Kapelusz to forma nakrycia głowa. Jego rodzaj określa m.in. przynależność do danej epoki historycznej. Najbardziej charakterystyczne i popularne rodzaje kapeluszy to melonik, cylinder, panama, fedora, kłobuk, „Wietnam”, bikorn, czy chociażby trikorn. Ten ostatni był jednym z elementów stylistyki wojskowej szyku popularnego w wieku XVIII. Historia cylindra sięga z kolei terenów Hiszpanii w początkach XIX wieku. W kulturze odznaczył się on jako symbol osób zamożnych – z wyżyn społecznych, to też często wizerunek cylindra był wykorzystywany przez socjalistów do celów propagandowych. Poza oficjalnym i wprost dostojnym charakterem takich nakryć głowy mamy również do czynienia z wymiarem kulturowym.
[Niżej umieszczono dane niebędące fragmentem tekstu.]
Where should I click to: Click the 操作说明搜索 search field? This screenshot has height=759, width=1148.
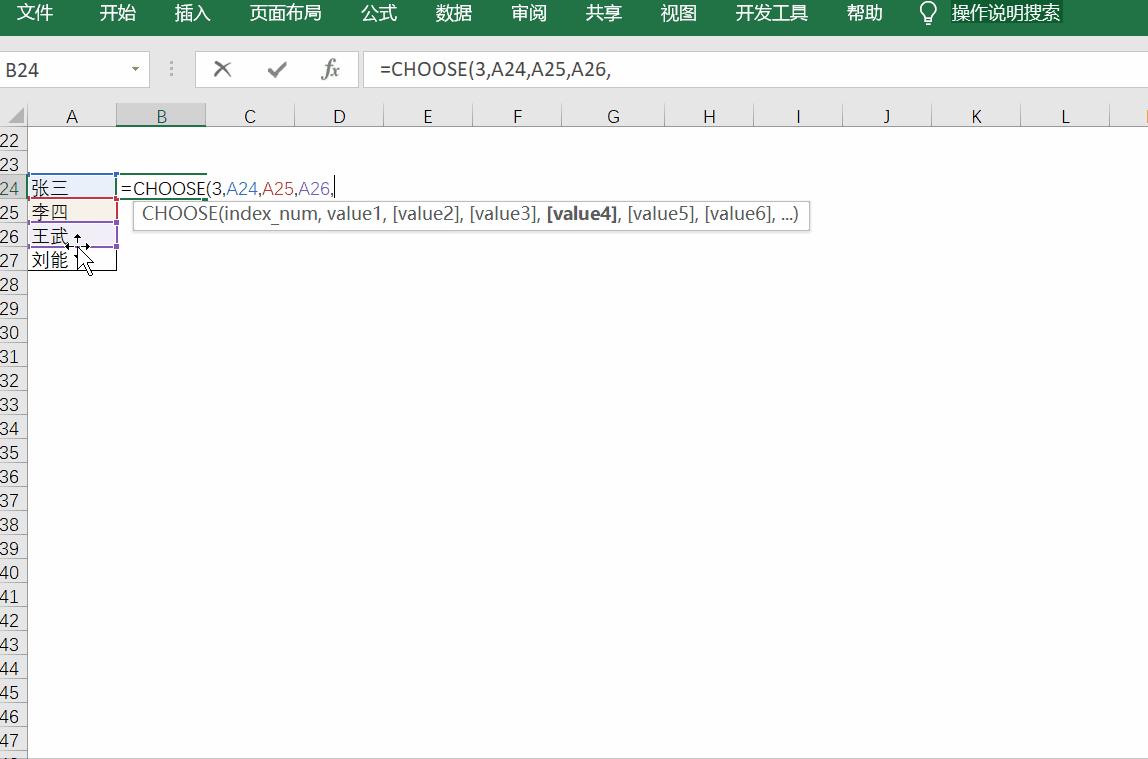pos(1005,13)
Kapelusze typu „Panama”, czy „Wietnam” stanowiły wyznacznik swego rodzaju tradycji oraz pochodzenia. Cechowały się one wykonaniem ze słomy, liści łyczkowa w stożkowatym kształcie układu włókien. Fedora natomiast nazwana została w ten sposób na cześć słynnej księżnej Fedory Romanowej – z pewnością charakterystyczne – filcowe tworzywo oraz kształt jest wszystkim znany z westernów. Ponadto każdy z rodzajów poza różnicami w tworzywie i kształcie posiadał swe indywidualne barwy, wzory oraz dodatki w wykończeniu. Taka mnogość sprawiała, że dany posiadacz mógł wyglądać, a przy tym czuć się nad wyraz oryginalnie.

Dlaczego ich nie nosimy?

Dziś niestety większość z nas przetrzymuje kapelusze w zakurzonych pawlaczach jako pamiątkę po swoim dziadku, a nawet pradziadku. Mężczyźni w kapeluszach to widok zapomniany, jaki uświadczyć możemy praktycznie wyłącznie na zdjęciach, lub filmach. Kobiety owszem, czasami można zauważyć starszą panią w skromnym kapelusiku, ale to również rzadkość. Czyżby te niekonwencjonalne na owe czasy nakrycia głowy raz na zawsze odeszły do historii? Jeśli tak to szkoda, bo stanowią wartościowy i piękny symbol kreujący naszą indywidualność.